>> START SUPPLIED RECORDS

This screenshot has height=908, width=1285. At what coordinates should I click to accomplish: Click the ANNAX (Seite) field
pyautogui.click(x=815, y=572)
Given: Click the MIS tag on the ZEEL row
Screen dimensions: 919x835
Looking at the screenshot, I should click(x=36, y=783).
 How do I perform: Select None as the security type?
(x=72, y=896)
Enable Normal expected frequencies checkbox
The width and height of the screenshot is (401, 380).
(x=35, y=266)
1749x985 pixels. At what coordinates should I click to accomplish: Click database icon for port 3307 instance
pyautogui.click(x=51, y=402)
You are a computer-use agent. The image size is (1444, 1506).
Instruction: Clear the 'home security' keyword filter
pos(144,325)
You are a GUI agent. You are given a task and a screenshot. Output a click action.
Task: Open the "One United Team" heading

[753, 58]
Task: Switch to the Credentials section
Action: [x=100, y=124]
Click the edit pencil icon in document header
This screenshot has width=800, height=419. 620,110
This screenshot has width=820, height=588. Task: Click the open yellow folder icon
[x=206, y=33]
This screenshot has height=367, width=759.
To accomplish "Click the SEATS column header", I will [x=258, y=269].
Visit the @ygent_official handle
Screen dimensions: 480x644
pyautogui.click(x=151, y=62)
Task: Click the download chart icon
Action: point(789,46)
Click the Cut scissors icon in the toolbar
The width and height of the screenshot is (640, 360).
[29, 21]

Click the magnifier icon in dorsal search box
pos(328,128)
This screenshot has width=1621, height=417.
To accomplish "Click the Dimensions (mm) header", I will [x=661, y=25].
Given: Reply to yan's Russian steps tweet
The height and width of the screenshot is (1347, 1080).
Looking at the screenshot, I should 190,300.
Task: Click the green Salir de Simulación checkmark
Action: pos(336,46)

>> END SUPPLIED RECORDS

(WRITTEN EXERCISE):
Write out all of the data above again, line for line, with no changes.

(WRITTEN RESPONSE):
This screenshot has height=908, width=1285. At what coordinates should I click to accomplish: Click the ANNAX (Seite) field
pyautogui.click(x=815, y=572)
Given: Click the MIS tag on the ZEEL row
Screen dimensions: 919x835
Looking at the screenshot, I should click(x=36, y=783).
 How do I perform: Select None as the security type?
(x=72, y=896)
Enable Normal expected frequencies checkbox
The width and height of the screenshot is (401, 380).
(x=35, y=266)
1749x985 pixels. At what coordinates should I click to accomplish: Click database icon for port 3307 instance
pyautogui.click(x=51, y=402)
You are a computer-use agent. The image size is (1444, 1506).
Instruction: Clear the 'home security' keyword filter
pos(144,325)
You are a GUI agent. You are given a task and a screenshot. Output a click action.
Task: Open the "One United Team" heading

[753, 58]
Task: Switch to the Credentials section
Action: [x=100, y=124]
Click the edit pencil icon in document header
This screenshot has width=800, height=419. 620,110
This screenshot has width=820, height=588. Task: Click the open yellow folder icon
[x=206, y=33]
This screenshot has height=367, width=759.
To accomplish "Click the SEATS column header", I will [x=258, y=269].
Visit the @ygent_official handle
Screen dimensions: 480x644
pyautogui.click(x=151, y=62)
Task: Click the download chart icon
Action: point(789,46)
Click the Cut scissors icon in the toolbar
The width and height of the screenshot is (640, 360).
[29, 21]

Click the magnifier icon in dorsal search box
pos(328,128)
This screenshot has width=1621, height=417.
To accomplish "Click the Dimensions (mm) header", I will [x=661, y=25].
Given: Reply to yan's Russian steps tweet
The height and width of the screenshot is (1347, 1080).
Looking at the screenshot, I should 190,300.
Task: Click the green Salir de Simulación checkmark
Action: pos(336,46)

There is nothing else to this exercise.